We did not use machine learning (ML) in the annotation process, but now that we have a large volume of manually labeled sentences, we can address this question. In fact, it is relevant because at the time of writing several new Covid press conferences have occurred in the Netherlands, and we may want to update the created corpus.
The machine learning problem at hand is an instance of what is called multi-label, multi-class text classification: we can add a (possibly empty) set of 6 different speech acts to sentences. There are two ways in which we can apply ML: let the algorithm decide on the class (no more human in the loop), or let the algorithm give a ranked list of suggested labels, and let a human pick the correct ones. The first reduces most of the (annotation) costs but with a potential loss in annotation quality.

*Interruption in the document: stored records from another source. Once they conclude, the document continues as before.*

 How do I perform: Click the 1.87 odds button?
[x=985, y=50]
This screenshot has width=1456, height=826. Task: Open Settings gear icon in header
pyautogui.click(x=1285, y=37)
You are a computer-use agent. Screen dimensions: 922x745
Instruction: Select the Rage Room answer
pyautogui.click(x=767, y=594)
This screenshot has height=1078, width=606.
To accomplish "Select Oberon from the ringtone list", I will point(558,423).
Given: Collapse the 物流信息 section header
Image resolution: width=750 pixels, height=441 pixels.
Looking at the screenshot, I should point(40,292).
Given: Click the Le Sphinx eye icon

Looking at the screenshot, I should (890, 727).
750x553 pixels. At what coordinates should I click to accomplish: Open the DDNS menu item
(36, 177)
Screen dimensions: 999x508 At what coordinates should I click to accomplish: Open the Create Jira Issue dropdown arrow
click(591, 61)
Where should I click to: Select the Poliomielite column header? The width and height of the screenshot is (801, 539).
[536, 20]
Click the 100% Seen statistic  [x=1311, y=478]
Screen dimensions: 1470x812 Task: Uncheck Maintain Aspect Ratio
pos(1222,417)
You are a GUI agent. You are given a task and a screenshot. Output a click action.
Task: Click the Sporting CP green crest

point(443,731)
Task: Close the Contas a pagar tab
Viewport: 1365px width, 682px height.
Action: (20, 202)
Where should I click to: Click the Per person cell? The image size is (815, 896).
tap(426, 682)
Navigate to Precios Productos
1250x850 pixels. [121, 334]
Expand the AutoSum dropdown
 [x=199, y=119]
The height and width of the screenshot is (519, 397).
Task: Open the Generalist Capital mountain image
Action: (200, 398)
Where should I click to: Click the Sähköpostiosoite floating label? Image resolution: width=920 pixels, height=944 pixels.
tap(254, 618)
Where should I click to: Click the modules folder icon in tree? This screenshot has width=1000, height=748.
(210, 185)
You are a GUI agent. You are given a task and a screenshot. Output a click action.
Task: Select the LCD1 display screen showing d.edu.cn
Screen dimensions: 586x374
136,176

The second will still have substantive annotation costs but with likely no loss in quality.
We will look at both scenariosFootnote 1, and see the influence of the amount of manually labelled training data on the scores. For the first scenario, we simply compute the accuracy of the classifier (how often was it correct); for the second we compute the reciprocal rank of the correct class (i.e., 1 divided by the rank of the correct class) and take the mean over all speech act classes (macro averaging) or over all sentences in the test set (micro averaging). For simplicity and ease of interpretion of the metrics, we did our experiments on the sentences labeled by zero or at most one speech act (N = 8628)Footnote 2.
We test two text classification approaches. First, a commonly used strong baseline, logistic regression on TF-IDF weighted word uni- and bigrams. Second, a state of the art text classification algorithm based on text embeddings, Roberta, trained on a Dutch corpus (Liu et al. (2019); Delobelle et al. (2020)). Our experimental setup is simple and realistic. We rank all our labelled sentences chronologically. We always use the last 20% as the test set, and vary the training set from the first 20% to the first 80%, in steps of 20%. We used grid search on the training set to find the optimal hyperparameters. All details of the settings of the experiment and more detailed results can be found in the SpeechActClassifier notebook in the dataset repository belonging to this paper.
We summarize our findings. When we look at accuracy, the two classification approaches perform almost identical having an almost maximal accuracy already with 40% of the training data. See Table 2. Both classifiers tend to make the same mistake: misclassify one of the five speech acts as an (majority class) Assertive.
The second scenario is evaluated with the mean reciprocal rank. The micro average takes the mean over all sentences, and is dominated by the majority class of Assertives. The macro average takes the average over the mean reciprocal ranks of the 7 classes and is a more meaningful measure given our intended use of the rankings. Table 3 contains the crucial results. We see that both classifiers have the same micro score of 0.83 with 80% of training data, but a quite different macro MRR score (.62 for LR versus .74 for Roberta). The semantically oriented text embeddings classifier is better at classifying the individual classes than LR working with only the lexical information. Table 4 in the Appendix contains a detailed overview of the scores for each speech act. Here we can see that all classes have (much) higher scores with Roberta than with LR, over each amount of training samples, at the cost of the majority class of Assertives. This explains the large increase in macro averaged reciprocal rank, with an equal micro averaged one.
With Roberta, all speech act classes have an MRR of at least .5, even with only 20% of training data. As the correct class on the first rank yields 1 point and at the second half a point, an MRR above .5 means that on average, the correct class is found in the first two ranks. We can conclude that if high quality labels are desired, a dual annotation system in which an Roberta based algorithm ranks the speech act classes for each sentence and a human corrects the judgement works well and saves annotation time, even with relatively little (N=1725 sentences) training data.